Appellate review of an ineffective assistance of counsel claim begins with a presumption of competence, and the burden is upon the defendant to demonstrate both a deficient performance and resulting prejudice. Strickland v. Washington, 466 U.S. 668, 687-89, 104 S. Ct. 2052, 2064-65, 80 L. Ed. 2d 674 (1984). If such a claim can be disposed of on the ground of lack of prejudice, an appellate court need not determine whether trial counsel's performance was deficient. Id. at 697, 104 S. Ct. at 2069.

Blake v. State, 765 P.2d 1224, 1225-26 (Okl.Cr. 1988). See also Guance v. State, 751 P.2d 1074, 1076 (Okl.Cr. 1988). Having previously determined that the other crimes evidence and the preliminary hearing testimony of Ms. Woods were properly admitted, that appellate counsel has failed to provide sufficient record concerning alleged offered instructions, and that the prosecutor's statements were not verdict determinative, we shall address only example numbers (2) and (3) listed above.

¶18 With respect to example number (2), appellant contends that State's exhibits 1-12, which are purported to be photographs of the victim, are cumulative and inflammatory. Initially, we note that photographs are admissible if they are relevant and if their probative value is not outweighed by their prejudicial impact.
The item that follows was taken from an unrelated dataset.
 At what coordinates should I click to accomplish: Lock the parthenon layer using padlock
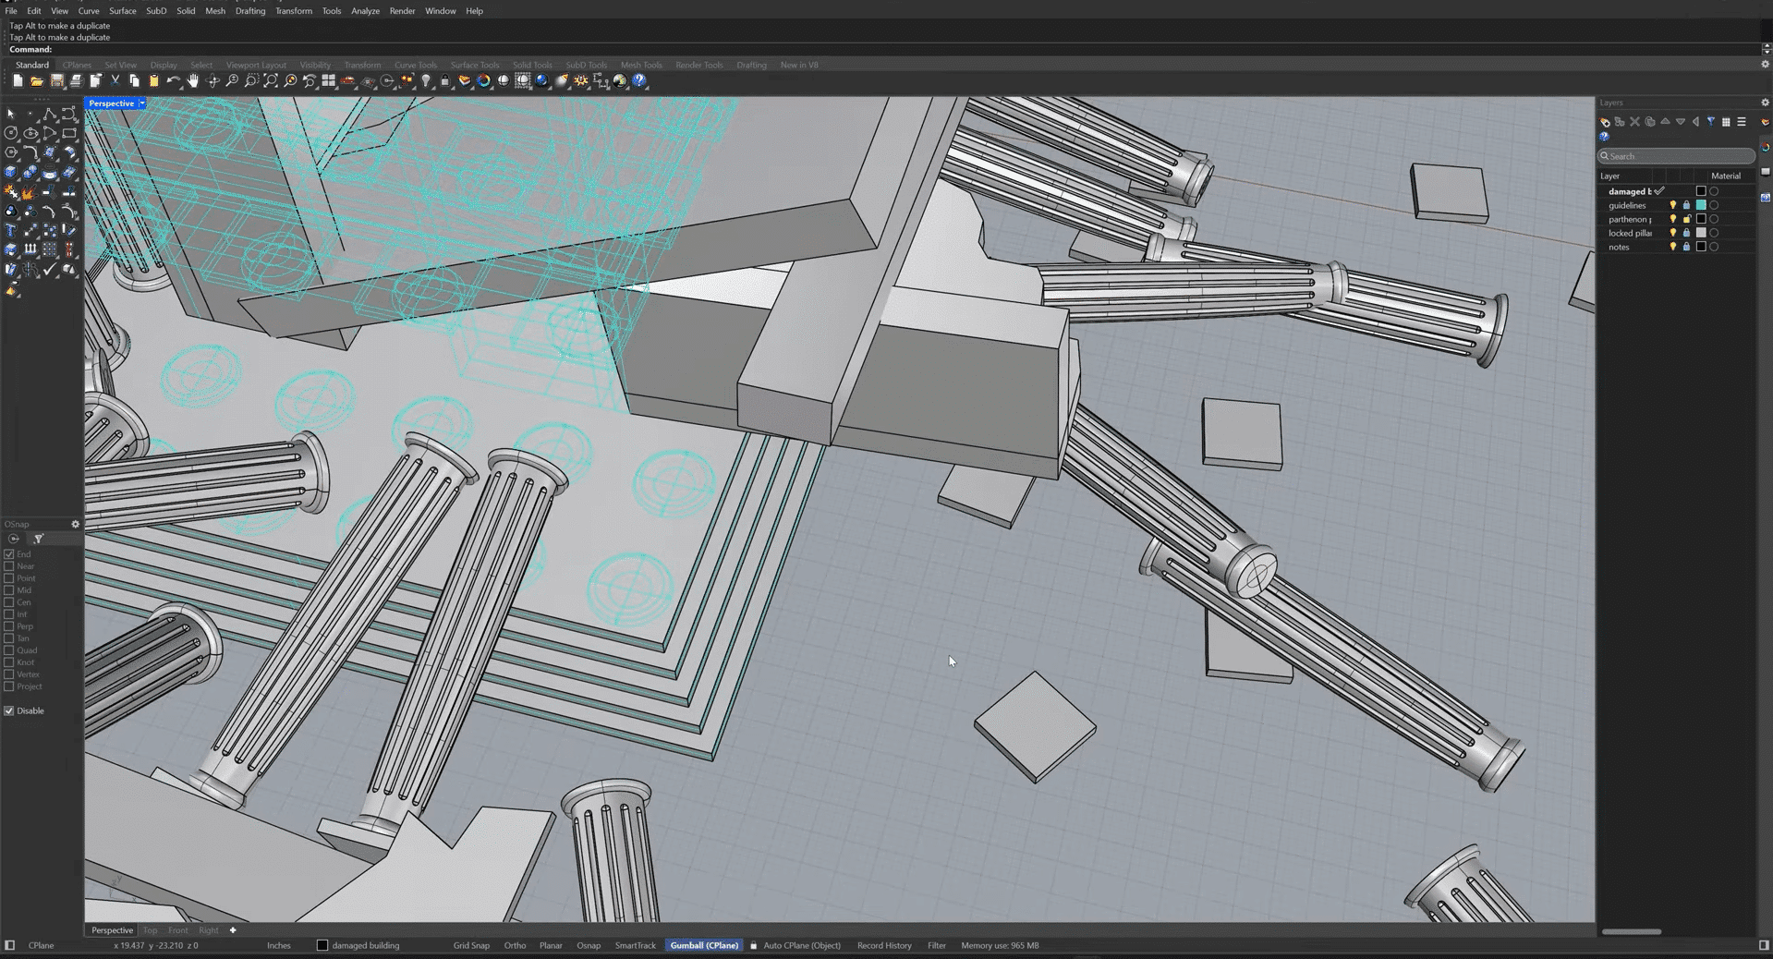[1686, 219]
Lamb v. State, 767 P.2d 887, 891 (Okl.Cr. 1988). Furthermore, the admissibility of photographs rests within the sound discretion of the trial court and its decision will not be reversed absent abuse of that discretion. Id. However, we note that appellate counsel has again failed to supply this Court with a sufficient record concerning the disputed issue. Because the photographs now complained of do not appear in the instant record, appellant has waived this issue for review. Chambers, 764 P.2d at 537.

¶19 Finally, we hold that appellant has failed to demonstrate prejudice as a result of defense counsel's failure to object to the introduction of the aforementioned bullet. On the basis of the foregoing, we find that appellant was not denied effective assistance of counsel. This assignment is, therefore, without merit.

¶20 Finding no error warranting reversal, and recognizing that the minimum term of incarceration for conviction of First Degree Murder is life imprisonment, see 21 O.S. 1981 § 701.9 [21-701.9](A), we AFFIRM appellant's Judgment and Sentence. Thus, appellant's final assignment of error, in which he [796 P.2d 352] prays for reversal or, in the alternative, modification of his sentence, is deemed meritless.

LANE, V.P.J., and BRETT, LUMPKIN and JOHNSON, JJ., concur.